Property Development Standards. The following standards shall apply to group homes:
1. 
Group homes shall be considered a residential use of property, and, except as otherwise set forth in this section, shall be subject only to those restrictions and standards that apply to other residential dwellings of the same type in the same zoning district.
2. 
A group home, limited, that serves six or fewer persons shall not be included within the definition of a boarding house, rooming house, institution, or home for the care of minors, the aged, or persons with mental health disorders, foster care home, guest home, rest home, community residence, or other similar terms that imply that the residential facility is a business run for profit or differs in any other way from a family dwelling.
3. 
A group home, limited, that serve six or fewer persons are allowed in all residential zoning districts a permitted use without a conditional use or other discretionary permit.
4. 
Any sized group home shall not be located in an accessory dwelling unit (ADU), unless the primary dwelling unit is used for the same purpose.
5. 
A group home, limited, not counting a house manager, but in no event shall have more than seven occupants. If the dwelling unit has an accessory dwelling unit (ADU), occupants of both units will be combined to determine whether or not the limit of six occupants has been exceeded.
6. 
A group home, general, for more than six residents, shall be permitted in any residential district subject to a conditional use permit, the property development standards of the underlying district, and all applicable local, state, and federal laws.
7. 
A group home, general, for more than six residents, is required to have a minimum distance from any other group home, general of 300 feet, as specified by State Health and Safety Code Section 1267.9(b).
8. 
Density shall be in accordance with the requirements of the district within which the facility is located.
9. 
Parking shall be provided based upon demonstrated need but shall not require more parking than required for other residential uses within the same zoning district.
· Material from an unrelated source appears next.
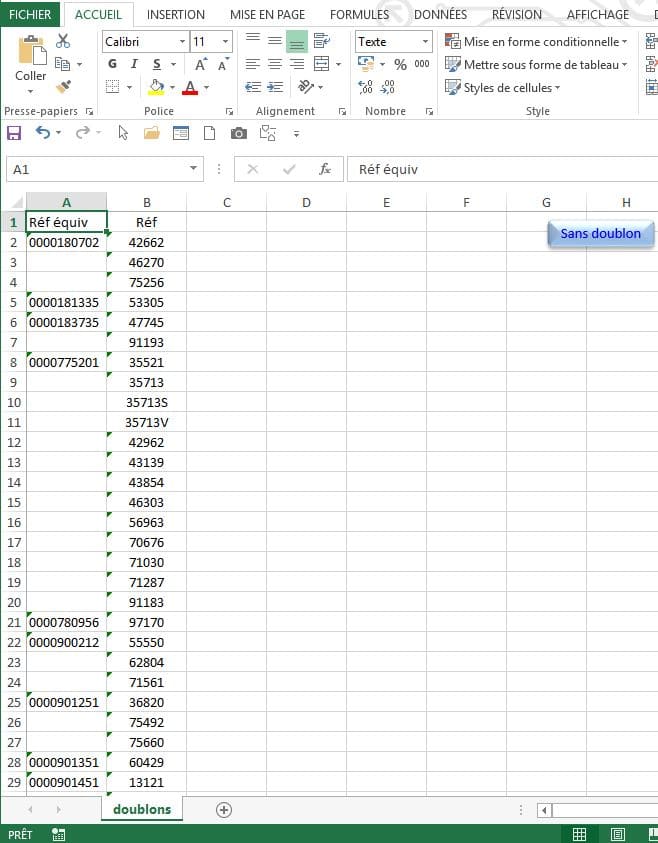Click the Couper scissors icon
Viewport: 658px width, 843px height.
point(63,41)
Except as otherwise required or allowed by this subsection, the parking requirements of Chapter 9.11 shall also apply.
10. 
Fences or walls may be required to ensure privacy and neighborhood compatibility.
11. 
Such other conditions and standards necessary to preserve and safeguard the public health, safety or welfare of the occupants and the community may be imposed.
D. 
Definitions. For the purpose of this section, the following definitions shall apply unless the context clearly indicates or requires a different meaning:
"Group home"
means a residential unit utilized as a supportive living environment for people meeting the legal definition of disabled. A group home operated by a single operator or service provider constitutes a single facility, whether the facility occupies one or more dwelling units. A group home provides housing only for a classified group of people. No medical care, services, or treatment can take place in a group home. Only state licensed facilities can provide care, services, or treatment under state law (see 9.09.160, Residential care facilities).
"Group home, general"
serves seven or more persons.
"Group home, limited"
serves six or fewer persons.
"Sober living home"
means a group home for people recovering from a chemical addiction that meets the legal definition of disabled. A sober living home provides only housing for people who have just come out of rehab and need a place to live that is structured and supportive for those in recovery. No medical care, services, or treatment can occur in a sober living home. Only state licensed facilities can provide care, services, or treatment under state law (see 9.09.160 (Residential care facilities).